• ASSIGNMENT: Your task is to transcribe the data exactly while omitting each picture.
--- --- ---
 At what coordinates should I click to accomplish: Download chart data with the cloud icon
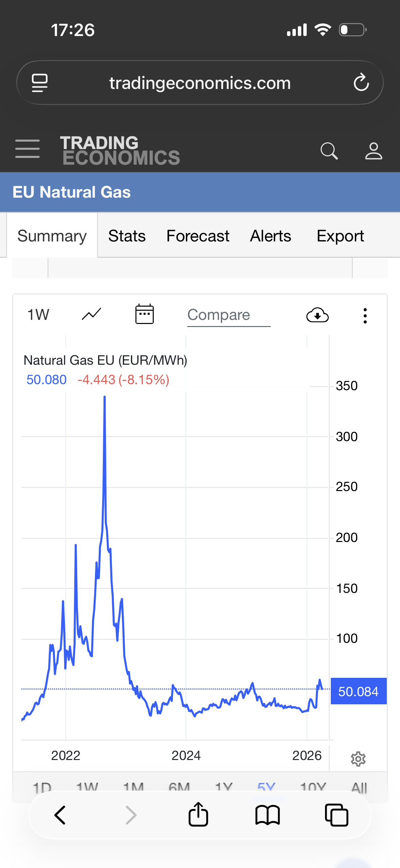(317, 315)
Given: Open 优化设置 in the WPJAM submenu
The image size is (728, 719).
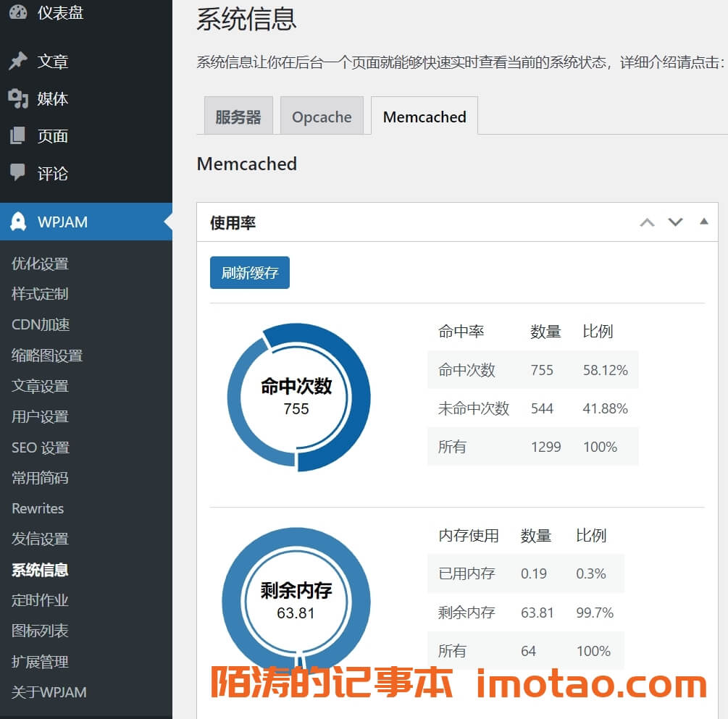Looking at the screenshot, I should (x=40, y=264).
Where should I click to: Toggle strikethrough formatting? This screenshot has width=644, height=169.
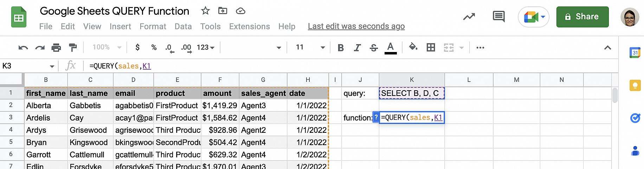coord(374,47)
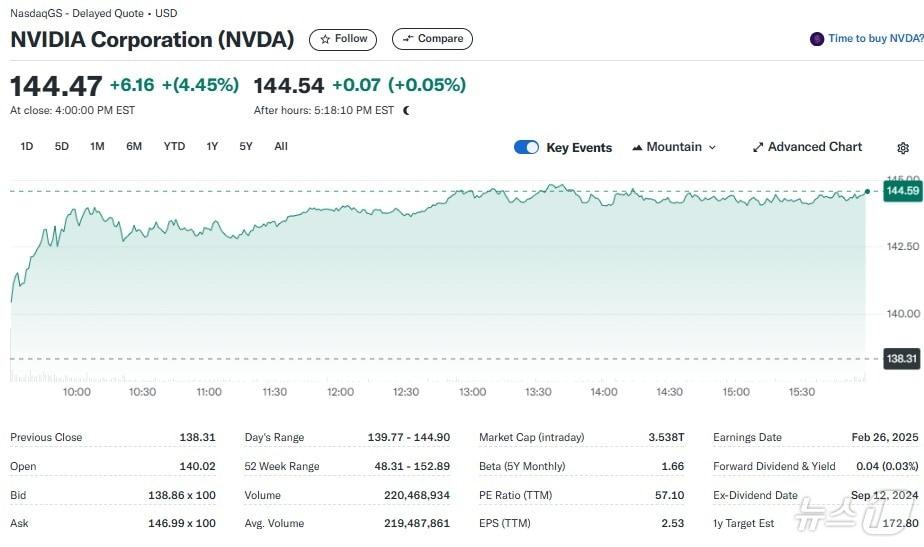924x547 pixels.
Task: Show All time chart range
Action: tap(281, 146)
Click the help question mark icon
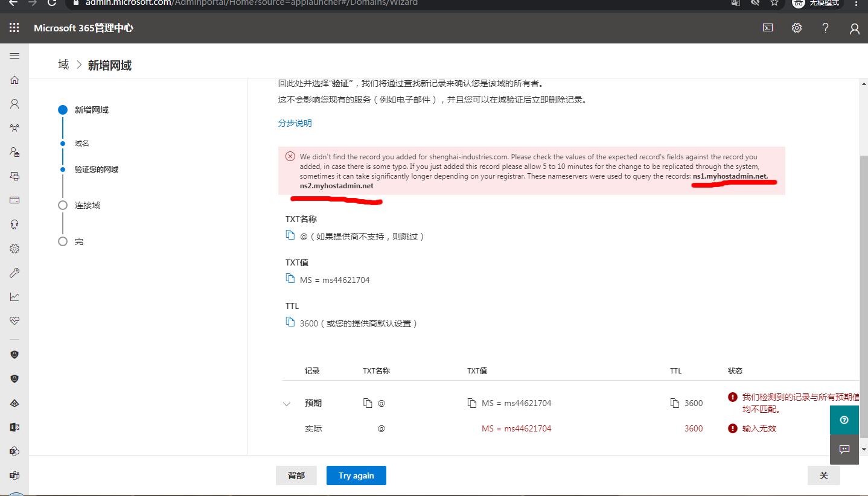Screen dimensions: 868x496 pos(826,28)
--- --- ---
• RESULT OF THE EXERCISE:
 At what coordinates should I click to accomplish: Download chart data with the cloud icon
(317, 315)
Given: Open 优化设置 in the WPJAM submenu
The image size is (728, 719).
Looking at the screenshot, I should (x=40, y=264).
Where should I click to: Toggle strikethrough formatting? This screenshot has width=644, height=169.
coord(374,47)
924x547 pixels.
Task: Show All time chart range
Action: tap(281, 146)
Click the help question mark icon
Screen dimensions: 868x496 pos(826,28)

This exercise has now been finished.